We just got done examining one of writing’s three big lies—the idea that writing is recorded thought. If you disagree, go back and read that post. We’ll wait right here for you. But if you don’t, or you read it already, or you couldn’t care less, let’s move on to Lie Number Two:

Writers should write what they know.

This wet blanket has been hurled at every aspiring writer that comes down the pike. The smart ones shrug it off and soldier on.

Yes. I know. Melville sailed on the Acushnet and gained the experience he needed to write Moby Dick. The 12-year-old Charles Dickens pasted labels on jars of boot-black to support his family while his father was in debtor’s prison, and lived the life that provided the foundation for Oliver Twist and a number of other novels (none of which, by the way, has ever gone out of print … man, I hate that guy.).

Point taken.

Yet, on the other side of the coin, A. A. Milne resided at Crotchfield Farm, not The Hundred Acre Wood, and his life seems noticeably devoid of talking teddy bears and ebullient stuffed tigers. There is no record anywhere of Jules Verne traveling via submarine, yet he ignored this and wrote Twenty Thousand Leagues Under the Sea. If writers only wrote what they knew, no child would ever thrill to The Indian in the Cupboard, or The Velveteen Rabbit, because no writer has ever seen a toy brought miraculously to life. Indeed, there would be very little science fiction, no fantasy or speculative fiction, and the literary world would be a drab and narrow place.
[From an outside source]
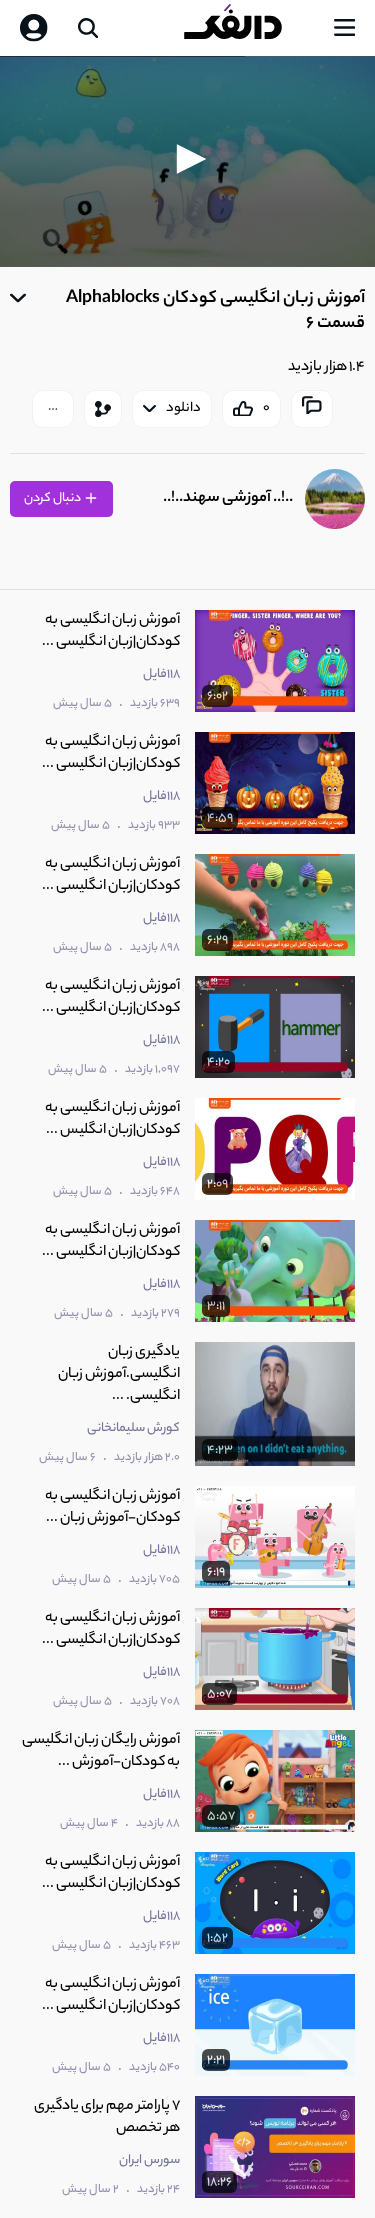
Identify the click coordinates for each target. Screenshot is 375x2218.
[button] (188, 159)
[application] (187, 161)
I’m thinking right now of an amazing novel that I read back in the ‘Seventies, a book by Ursula K. Le Guin called The Left Hand of Darkness. In it, a trade representative is dispatched from Earth to a planet called Winter, on which the people are essentially without gender, only assuming the male or female characteristics once a year, when they come into season. The protagonist (the earthling) realizes that he has no precedent for dealing with genderless people, so he arbitrarily decides to treat his Winter guide like a male. Then, when they are stranded in a lonely outpost, the guide comes into season and turns out to be … a woman.

Now, I don’t care who you are. You haven’t lived something like that. It is purely a product of the imagination. And although I have not looked at that book for years, I still remember it as brilliant.

If you have a list of writers’ maxims above your desk and “Write what you know” is up there, please, take it down. Now. Tear it up. Burn the scraps.

There. Doesn’t that feel better?

Writer, whether it’s something you know or not, the very next book you need to write is the book that you have been longing to read for years, but have not read because it does not yet exist. Write that book. Make it your mission to fill that hole in the body of literature.

Write what you love.

And tomorrow, we’ll get to the biggest lie of all.

When he's not writing, Tom Morrisey is diving, reading, and riding his Harley . . . but not simultaneously. Check out his books at http://www.tommorrisey.com .

2 Comments:

At 12:58 PM, Blogger PatriciaW said...

I like this. I think what I know could make good stories but I'm intrigued by what I don't know or haven't experienced.

 
At 10:56 AM, Blogger ~michelle pendergrass said...

I'm a little behind the times, I just watched Star Wars (started with I, II , III, and IV) I've watched them all in a week. V and VI will be this weekend.

Thank God George Lucas stepped out on a limb, eh?